Cruzeiro tem caminho aberto por Daniel Guedes após liberação em julgamento

O lateral-direito Daniel Guedes, que interessa ao Cruzeiro, foi julgado nesta quinta-feira (16) após ser pego em exame antidoping e está apto a retomar suas atividades. A pena foi de oito meses, mas a partir de setembro de 2019, quando iniciou sua suspensão preventiva. Com isso, o jogador foi liberado pelo Tribunal de Justiça Desportiva – Antidopagem (TJD-AD).  O lateral de 26 anos foi flagrado no exame antidoping em maio do ano passado, com positivo para a substância higenamina. Ele foi suspenso pela Autoridade Brasileira de Controle de Dopagem (ABCD) e chegou a pedir contraprova, mas o segundo exame testou mais uma vez a substância.
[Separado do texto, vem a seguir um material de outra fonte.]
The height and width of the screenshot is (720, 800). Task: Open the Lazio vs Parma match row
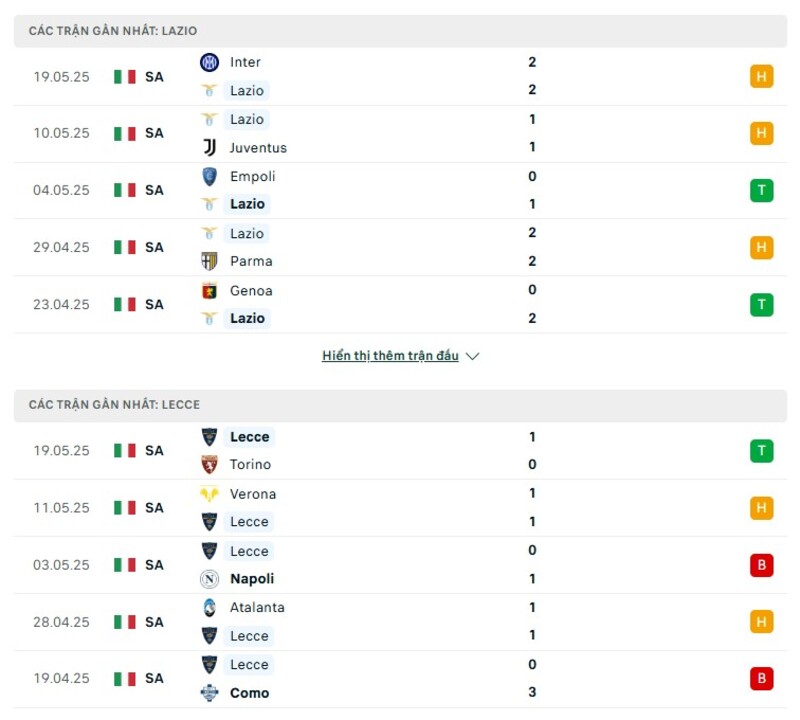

Daniel pegou uma pena considerada leve porque ele ingeriu 11 mg da higenamina, sendo que o máximo permitido era de 10 mg. De acordo com a defesa do jogador, a ingestão dessa substância foi por meio de um suco de graviola que ele tomou em Maceió, antes do jogo contra o CSA, em 27 de maio, ocasião em que foi flagrado com o uso da higenamina. Ele estava com o Goiás.  Daniel pertence aos Santos, mas está emprestado ao Goiás. Sem jogar desde o dia 22 de setembro de 2019, ele tem a questão física e o ritmo como pontos a ser colocados na mesa pelo departamento de futebol do Cruzeiro. No entanto, uma negociação concreta com a Raposa estava condicionada, principalmente, ao julgamento do atleta. Livre, Daniel Guedes tem caminho aberto para as investidas da Raposa.  O Cruzeiro já contratou o lateral Raul Cáceres, mas ainda estuda outra opção para a lateral direita. O clube vinha  monitorando a situação de Guedes e mantendo conversas informais com o staff de Daniel, que também tem interesse de defender a camisa celeste. Daniel Guedes passou pelas categorias de base do São Paulo, mas teve sua ascensão ao profissional no Santos, em 2014. O lateral, que também pode atuar pela meia direita, permaneceu no clube santista até 2019, quando foi emprestado ao Goiás. No ano passado, foram 17 jogos oficiais realizados pelo Esmeraldino.